| FRAGMENTO DEL TEXTO |
A Cristo, su Enviado, se le anuncia como el rey mesiánico pacífico (Zac 9,9),
«Príncipe de la paz» (Is 9,15), una paz que da a sus discípulos (Jn 14,27;
16,33; cf. Lc 2,14). La paz constituye, por último, un «fruto del Espíritu»
(Gal 5,22; Rom 14,17). Los «hijos de la paz» (cf. Lc 10,6) no podrán
dejar de ser, por consiguiente, «hijos de Dios».
La persecución «a
causa de la justicia» (Lc 6,22 precisa: «a causa del Hijo del hombre»)
no es otra cosa que el precio que hay que pagar por la coherencia y por el testimonio
evangélico. La invitación a alegrarse en medio de la tribulación y en medio de
las pruebas ha
sido ampliamente recibida en la experiencia apostólica (Hch 5,41;
2 Cor 1,5; 12,10; Sant 1,2-4; 1 Pe 1,6; 4,12-16, etc.). La participación en los
sufrimientos de Cristo, acogidos en beneficio de su Iglesia (Col 1,24), nos
asocia a la gloria de la resurrección (Flp 3,10ss).

| INSTRUCCIONES |
Según el fragmento sobre la paz y la persecución, ¿qué es la persecución «a causa de la justicia»?

(Entradas de datos recopiladas)

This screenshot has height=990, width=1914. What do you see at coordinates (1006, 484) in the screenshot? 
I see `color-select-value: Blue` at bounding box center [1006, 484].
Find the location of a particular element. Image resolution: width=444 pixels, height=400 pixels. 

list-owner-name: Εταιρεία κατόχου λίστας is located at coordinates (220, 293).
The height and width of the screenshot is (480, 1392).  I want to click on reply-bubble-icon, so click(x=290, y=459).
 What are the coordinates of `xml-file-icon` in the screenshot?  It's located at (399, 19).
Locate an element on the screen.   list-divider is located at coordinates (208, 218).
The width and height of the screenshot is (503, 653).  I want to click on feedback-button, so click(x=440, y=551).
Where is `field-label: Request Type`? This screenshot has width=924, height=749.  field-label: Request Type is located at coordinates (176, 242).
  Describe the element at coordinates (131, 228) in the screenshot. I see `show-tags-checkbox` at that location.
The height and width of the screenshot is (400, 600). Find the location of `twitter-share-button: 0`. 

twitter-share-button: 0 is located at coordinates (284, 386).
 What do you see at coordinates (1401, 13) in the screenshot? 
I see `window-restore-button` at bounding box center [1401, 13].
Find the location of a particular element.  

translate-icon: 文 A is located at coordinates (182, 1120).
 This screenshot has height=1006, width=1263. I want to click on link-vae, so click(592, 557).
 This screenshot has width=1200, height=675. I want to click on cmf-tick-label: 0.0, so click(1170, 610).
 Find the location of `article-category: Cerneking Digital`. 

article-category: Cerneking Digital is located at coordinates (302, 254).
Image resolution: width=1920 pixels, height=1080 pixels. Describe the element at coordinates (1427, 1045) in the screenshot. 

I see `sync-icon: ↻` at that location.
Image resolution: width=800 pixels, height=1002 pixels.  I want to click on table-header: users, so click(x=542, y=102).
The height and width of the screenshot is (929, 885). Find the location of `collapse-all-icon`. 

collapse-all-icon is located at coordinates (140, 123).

| SOLUCIÓN |
Es el precio que hay que pagar por la coherencia y por el testimonio evangélico.